Last week, Judge Vince Chhabria ruled that California law, not Texas law as Twitter claimed, should be used to decide if the company’s verbal promise about bonuses can be legally enforced. The judge noted that California law examines whether the promise to pay a bonus, based on Twitter’s 2022 Performance Bonus Plan, creates a binding contract when the employee fulfills certain conditions. The former employee who filed the complaint states he met all requirements but did not receive the bonus, and the judge concurs this could establish a legal contract.
Twitter’s arguments against this were dismissed. The company said the bonus plan wasn’t a formal contract because it was discretionary. However, the judge pointed out that the plaintiff is suing over Twitter’s later spoken promise to pay the bonuses, not the original bonus plan.

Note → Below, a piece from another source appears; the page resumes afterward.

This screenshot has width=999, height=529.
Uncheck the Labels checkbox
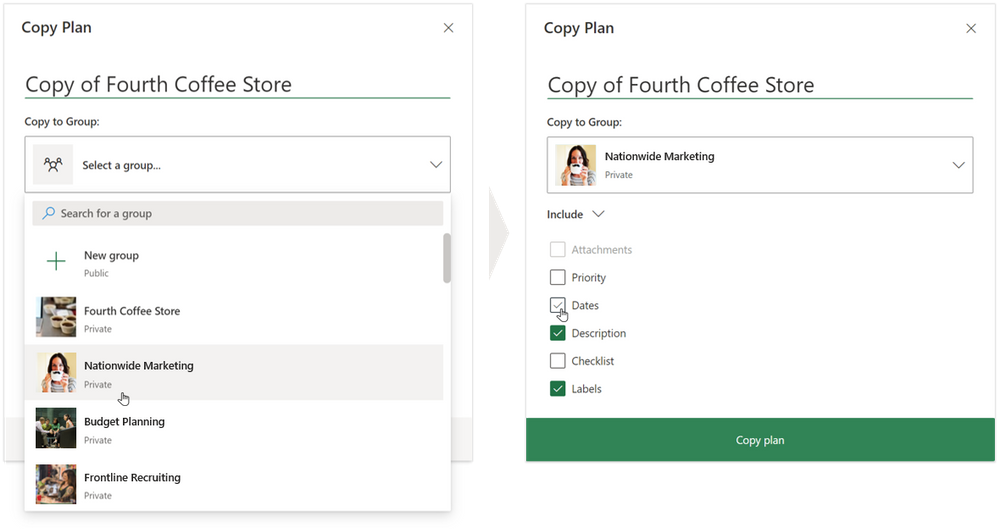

Twitter’s opposing claims do not hold up. Twitter contends that the Performance Bonus Plan is not a binding contract since it only offers a discretionary bonus. However, Schobinger is not trying to enforce Twitter’s discretionary bonus plan. He is seeking to enforce Twitter’s supposed later verbal promise that employees would actually get a percentage of the annual bonus outlined in the plan if they remained with the company.
The judge did agree to dismiss, with the possibility to amend, the part of the lawsuit about promissory estoppel – the claim based on a broken promise. The judge noted that the plaintiff needs to show why this promise might not be legally enforceable. The judge indicated this could be easily corrected in the lawsuit.

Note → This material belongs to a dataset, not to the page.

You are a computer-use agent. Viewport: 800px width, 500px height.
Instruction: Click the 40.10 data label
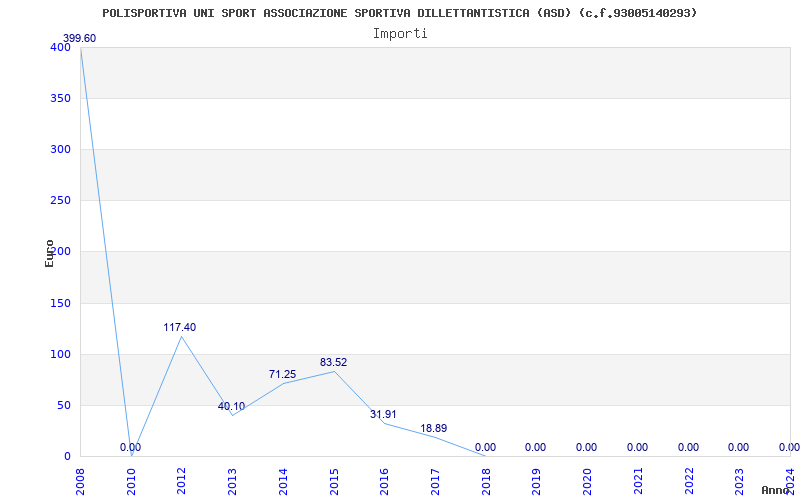click(x=231, y=406)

Finally, the judge stated that any changes to the lawsuit must be made within 21 days, and Twitter must respond within 14 days after that. The case on the breach of contract claim can go ahead now, and if the lawsuit is updated with a stronger claim about the broken promise, that part can also proceed.
Legal Challenge Against X Threatens X’s Bottom Line
The lawsuit is led by Mark Schobinger, a former senior director at X, representing himself and others who didn’t receive their 2022 bonuses. It accuses X of not distributing yearly bonuses despite having a bonus plan and funding in place to pay at least half of the promised amount. Employees had been reassured about receiving these bonuses both before and after Musk’s takeover.
The suit may cause irreparable damage to X’s bottom line and its reputation as the company is already struggling in both regards.
The two main legal arguments in Schobinger’s lawsuit are breach of contract and a broken promise claim. He argues that Twitter, now a part of X Corp., failed to honor its commitment to pay bonuses, causing financial harm to the employees. The lawsuit, seeking a jury trial and class action status, represents all X employees eligible for the 2022 bonuses but who did not receive them.
Employees had expressed concerns about their pay and annual bonuses following the announcement of Musk’s acquisition. Executives of the company had continuously assured the staff about receiving half of their expected bonuses. However, despite these promises and preparations, the lawsuit states that X did not pay these bonuses, leading Schobinger to leave the company in May, in part due to this non-payment.